-- Task instructions --
Every line of the listing must be reproduced as it stands. Leave the images behind.

-- Records to use --

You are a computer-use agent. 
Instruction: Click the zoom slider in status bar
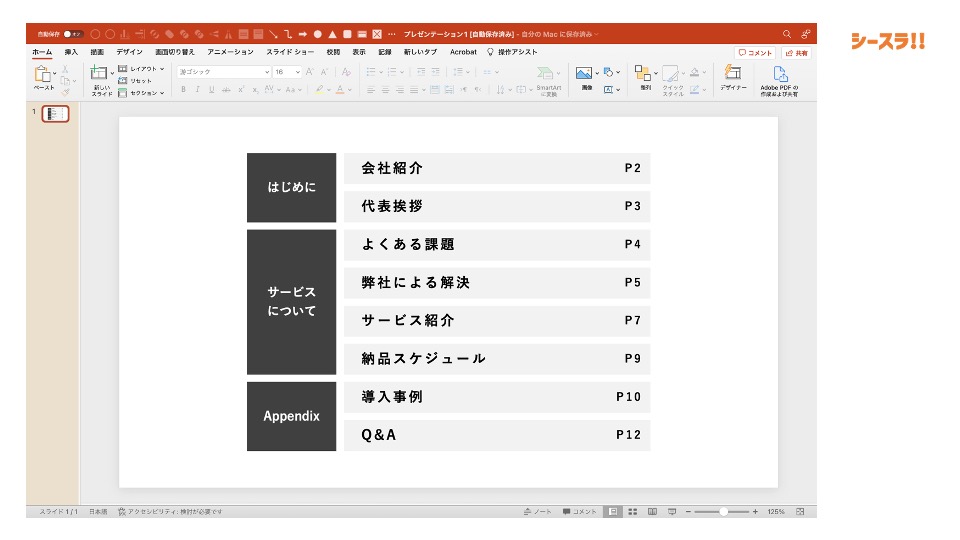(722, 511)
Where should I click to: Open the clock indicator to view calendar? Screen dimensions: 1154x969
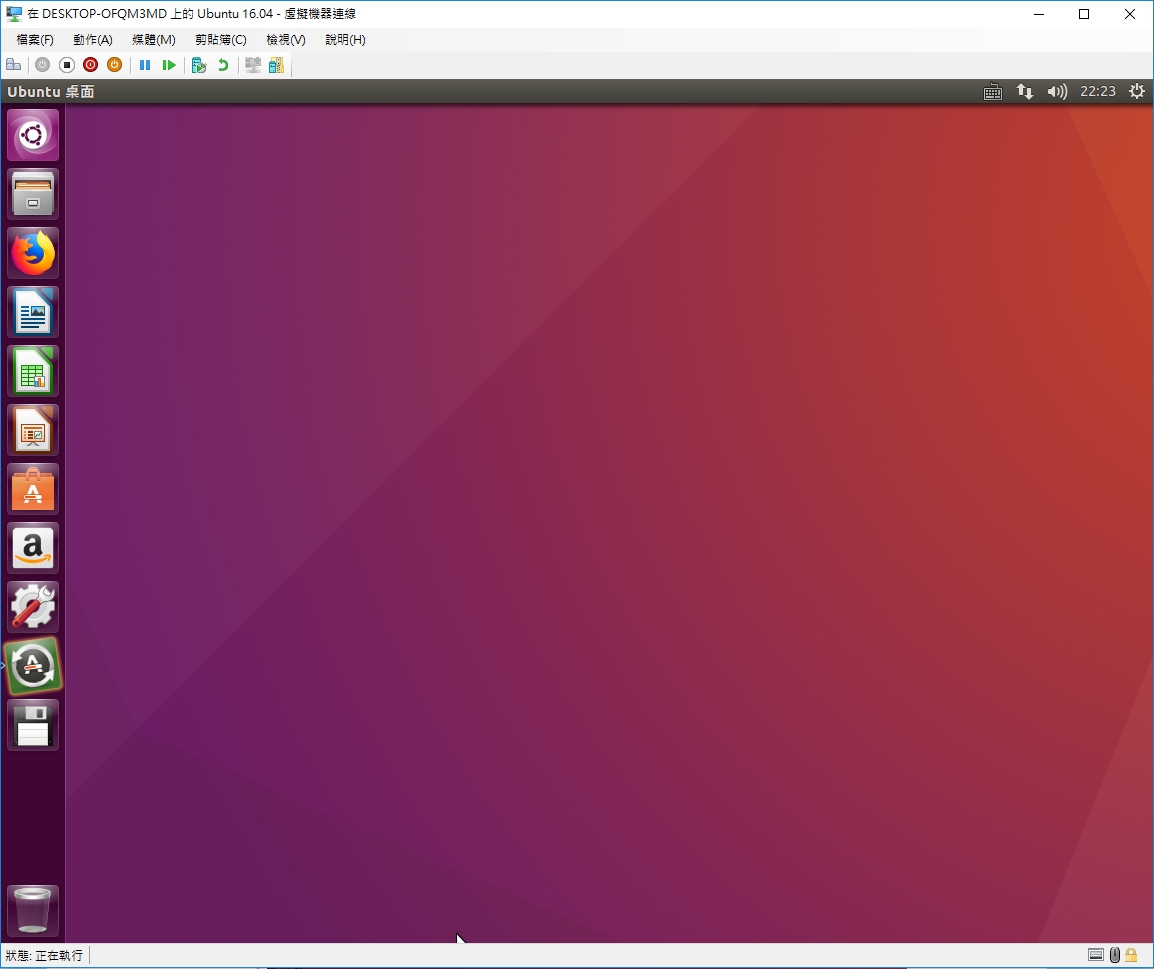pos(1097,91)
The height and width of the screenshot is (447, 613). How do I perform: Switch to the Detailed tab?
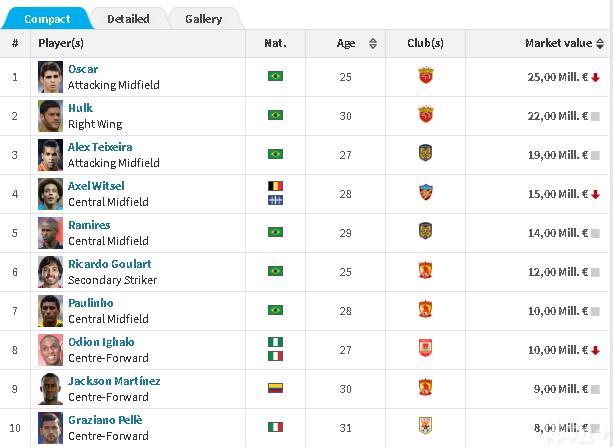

-- Written response --
You are a computer-use agent. 
Instruction: Click the zoom slider in status bar
(722, 511)
Where should I click to: Open the clock indicator to view calendar? Screen dimensions: 1154x969
pos(1097,91)
The height and width of the screenshot is (447, 613). How do I perform: Switch to the Detailed tab?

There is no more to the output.